■ **Task requirements**
Any picture in the entries is to be skipped, while everything else is transcribed word for word.

■ **Input for this task**
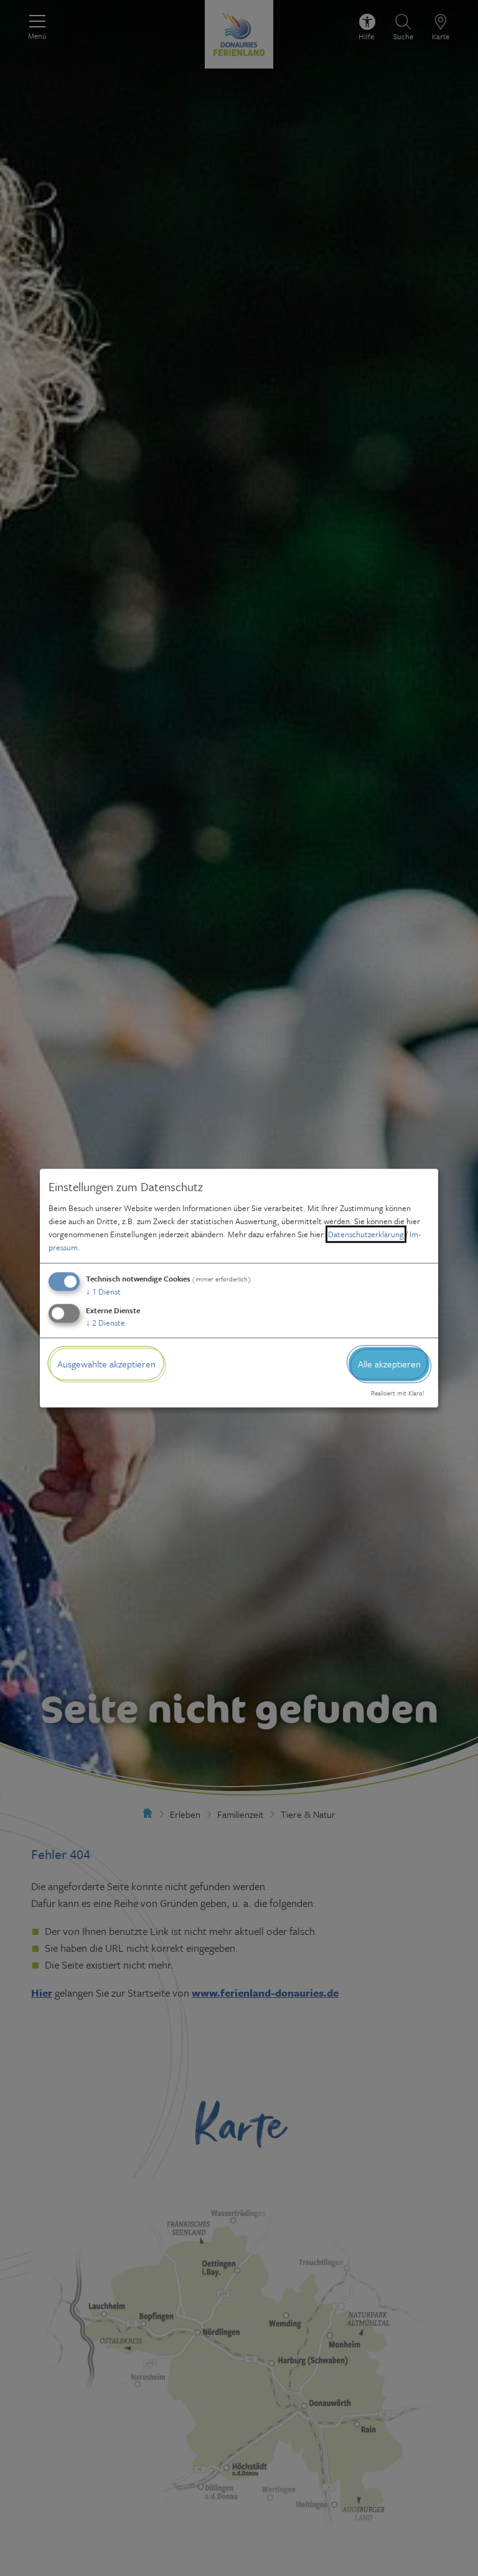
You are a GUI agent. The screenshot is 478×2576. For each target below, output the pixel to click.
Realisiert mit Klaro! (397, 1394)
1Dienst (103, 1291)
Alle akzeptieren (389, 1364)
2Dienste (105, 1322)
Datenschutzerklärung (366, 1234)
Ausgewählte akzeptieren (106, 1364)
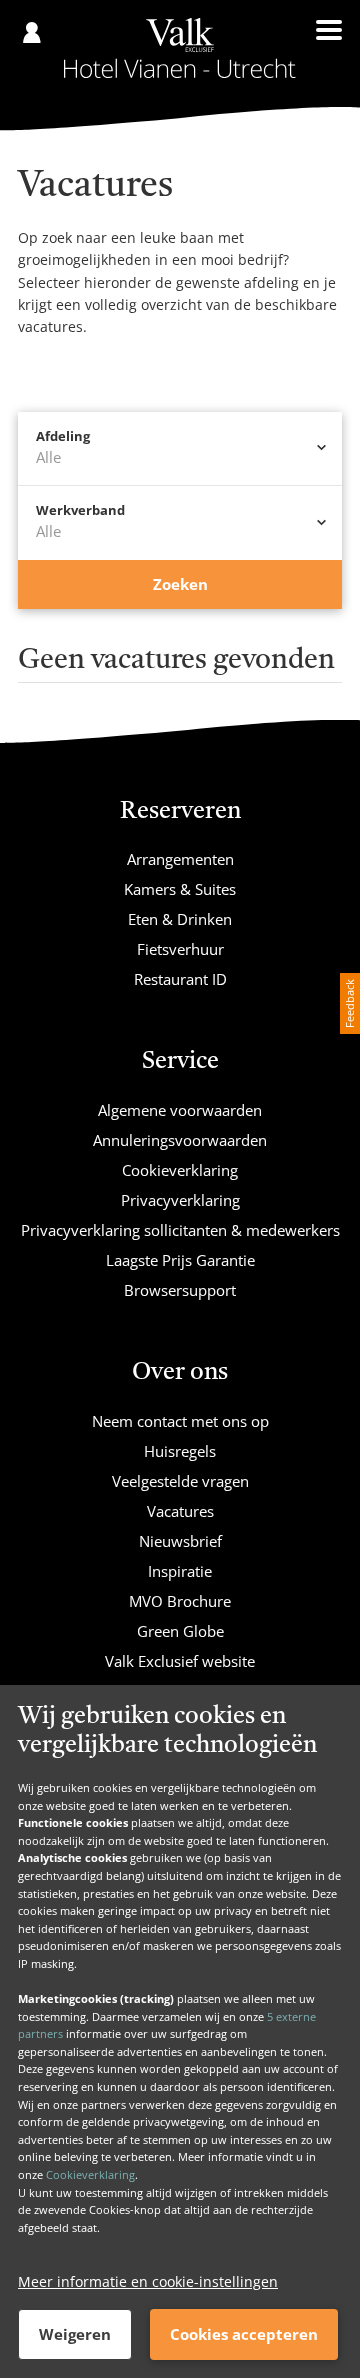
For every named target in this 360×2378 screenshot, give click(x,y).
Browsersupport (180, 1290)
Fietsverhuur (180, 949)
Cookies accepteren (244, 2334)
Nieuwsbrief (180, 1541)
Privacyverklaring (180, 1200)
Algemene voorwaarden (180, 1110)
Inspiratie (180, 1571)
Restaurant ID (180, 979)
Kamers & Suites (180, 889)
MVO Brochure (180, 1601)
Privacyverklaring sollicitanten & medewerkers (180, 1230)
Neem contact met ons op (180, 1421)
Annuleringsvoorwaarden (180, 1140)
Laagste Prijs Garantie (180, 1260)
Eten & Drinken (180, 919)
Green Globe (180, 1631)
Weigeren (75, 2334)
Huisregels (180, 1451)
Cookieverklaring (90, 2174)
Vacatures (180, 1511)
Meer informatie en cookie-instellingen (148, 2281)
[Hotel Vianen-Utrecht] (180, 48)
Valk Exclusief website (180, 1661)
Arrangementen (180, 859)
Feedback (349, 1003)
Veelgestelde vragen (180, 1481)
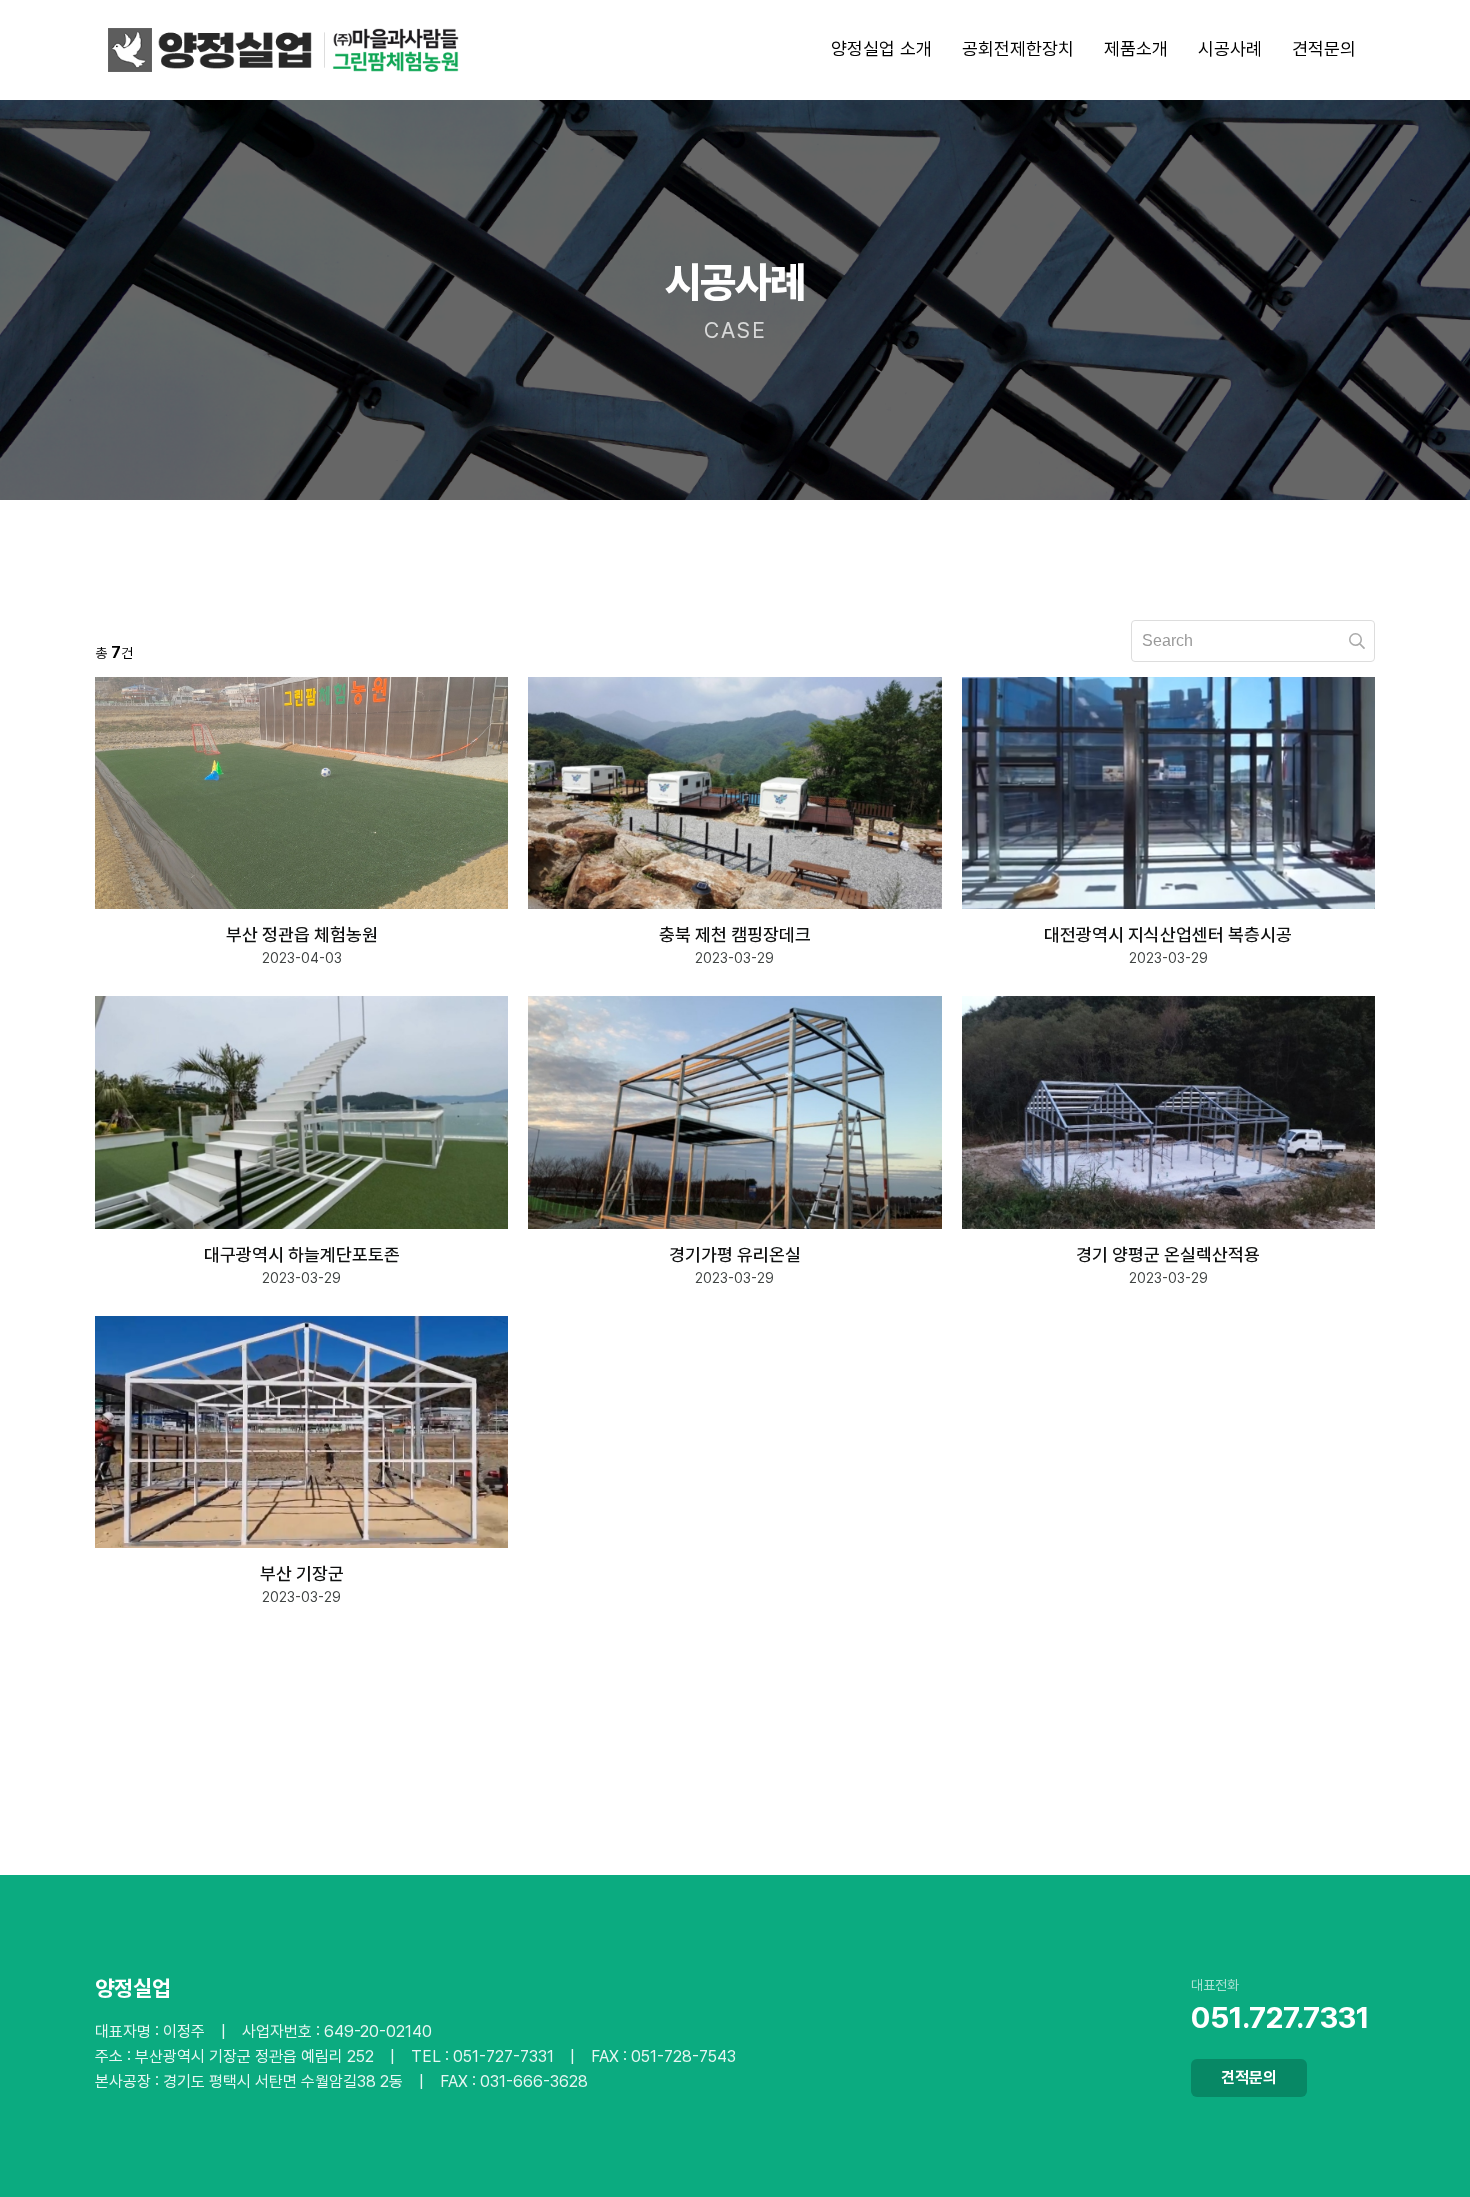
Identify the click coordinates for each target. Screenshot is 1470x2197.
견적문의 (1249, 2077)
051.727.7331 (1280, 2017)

■ **Worked solution**
You are a GUI agent. The screenshot is 478×2576. For each target below, output the pixel to click.
Realisiert mit Klaro! (397, 1394)
1Dienst (103, 1291)
Alle akzeptieren (389, 1364)
2Dienste (105, 1322)
Datenschutzerklärung (366, 1234)
Ausgewählte akzeptieren (106, 1364)
For every named target in this 360×2378 screenshot, give click(x,y).
Browsersupport (180, 1290)
Fietsverhuur (180, 949)
Cookies accepteren (244, 2334)
Nieuwsbrief (180, 1541)
Privacyverklaring (180, 1200)
Algemene voorwaarden (180, 1110)
Inspiratie (180, 1571)
Restaurant ID (180, 979)
Kamers & Suites (180, 889)
MVO Brochure (180, 1601)
Privacyverklaring sollicitanten & medewerkers (180, 1230)
Neem contact met ons op (180, 1421)
Annuleringsvoorwaarden (180, 1140)
Laagste Prijs Garantie (180, 1260)
Eten & Drinken (180, 919)
Green Globe (180, 1631)
Weigeren (75, 2334)
Huisregels (180, 1451)
Cookieverklaring (90, 2174)
Vacatures (180, 1511)
Meer informatie en cookie-instellingen (148, 2281)
[Hotel Vianen-Utrecht] (180, 48)
Valk Exclusief website (180, 1661)
Arrangementen (180, 859)
Feedback (349, 1003)
Veelgestelde vragen (180, 1481)
Identify the click coordinates for each target. Screenshot is 1470x2197.
견적문의 (1249, 2077)
051.727.7331 (1280, 2017)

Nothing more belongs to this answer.